The New Digital Divide

Mobile-first design serves all virtual patrons

January 4, 2016

Meredith Farkas

I bought my first smartphone a month before my son, now six, was born. I remember how amazing it was to be able to hold a baby and browse the web or check my email at the same time. The convenience factor was huge, and I found myself needing my laptop less and less.

But ask someone to fill out a form, search a library database, or edit a term paper, and it quickly becomes clear that a phone is not a perfect replacement for all of a computer’s functions. According to a recent Pew Research Center study of smartphone use, for approximately one in five Americans, their mobile device is their primary computing tool. Even for those who have personal computers, many people use their smartphones for progressively more purposes, including seeking health-related information, banking, looking for jobs, and completing coursework.

Until recently, mobile library websites were envisioned not as total online library experiences but as quick lookup tools. They often did not contain the full range of services as the regular website but a curated collection of commonly used items, such as a catalog search, hours and directions, an ask-a-librarian feature, and room booking. The assumption was that patrons would use a computer for anything more intensive, such as doing research.

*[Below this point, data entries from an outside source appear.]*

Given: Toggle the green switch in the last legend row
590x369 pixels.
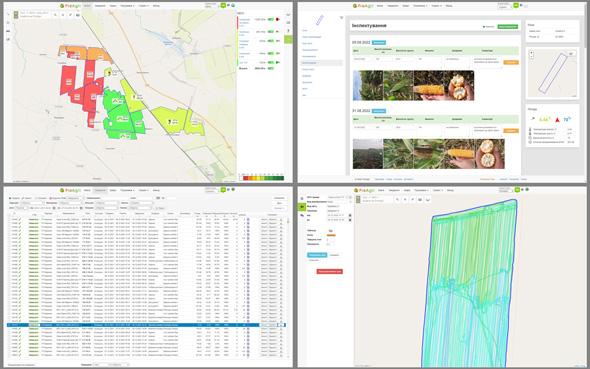Looking at the screenshot, I should (271, 62).
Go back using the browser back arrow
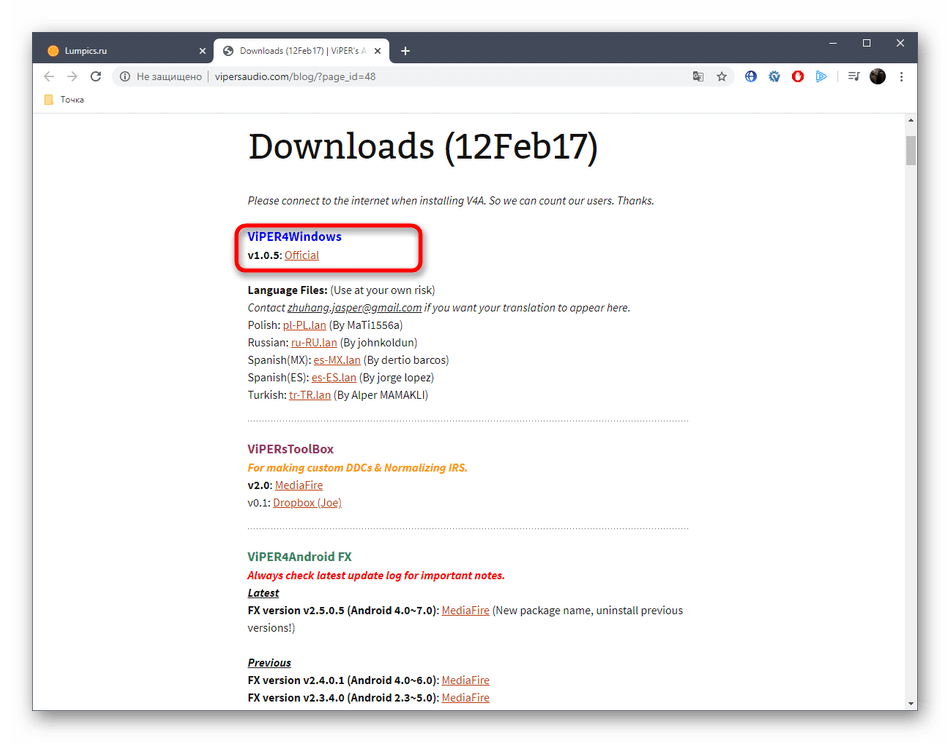 pos(49,76)
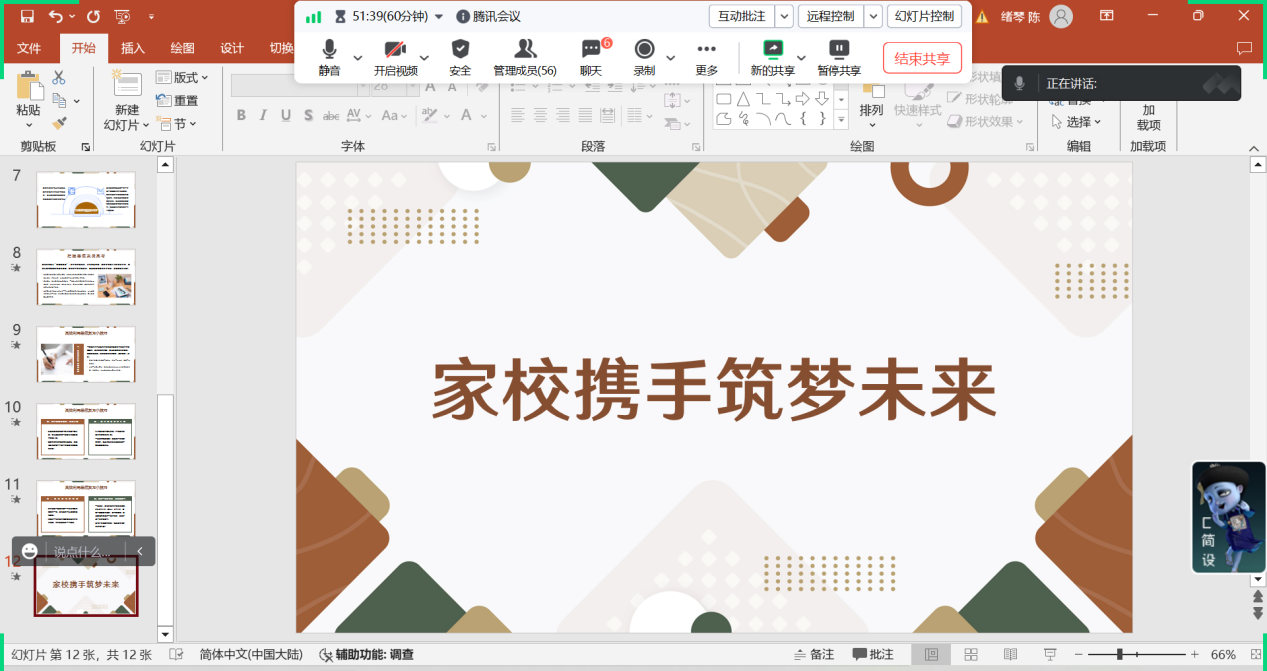Image resolution: width=1267 pixels, height=671 pixels.
Task: Pause screen sharing
Action: click(839, 57)

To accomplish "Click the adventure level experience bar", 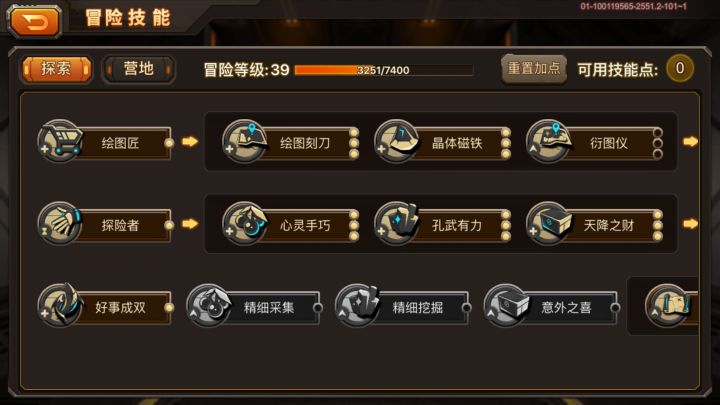I will (383, 70).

If patrons are using mobile devices as their primary computing tools, a website designed for quick lookup will frequently be insufficient. I’ve had the experience of trying to access a feature on my mobile phone that simply wasn’t part of a company’s mobile site, and then trying to navigate a full website that was clearly not made for small screens.

Some vendors offer mobile sites, others apps, making it difficult to create a seamless mobile experience.

The current thinking about library mobile websites is focused on responsive and mobile-first web design. A responsive design consists of a single website that can work for any screen size. As the screen dimensions get smaller, the website adapts and changes the way content is displayed. Unlike the not-so-fun horizontal scrolling mobile users are likely familiar with, the features that are displayed horizontally across a computer screen stack vertically on a mobile device.

The mobile-first philosophy suggests that websites should first be designed for mobile devices and then adapted or enhanced based on the affordances of other form factors. Given that many more constraints are inherent in designing for a mobile website, this may make the most sense.

One challenge is that many of our licensed resources are not yet mobile-friendly, and those that are still tend to be rather cumbersome to use. Some vendors offer mobile sites, others apps, making it difficult to create a seamless mobile experience for our users.

Libraries provide so much more than mobile websites for their mobile-only patrons; they also offer reliable, computer-based internet access. Libraries were frequently the first place in their communities to offer free access to the internet via their public computers, and this service is still valuable to so many patrons decades later.

Libraries that loan out laptops provide an even greater service in allowing mobile-only patrons to complete the computer-intensive work they need to do from anywhere. At my college, some students structure their completion of schoolwork—and thus their lives—around the library’s hours, so being able to check out a laptop and work on a paper anyplace, anytime is a tremendous boon.

The ways that patrons are using available technologies continue to change rapidly, but focusing first on serving those with the least and most challenging access may help libraries design a better online user experience for all their patrons.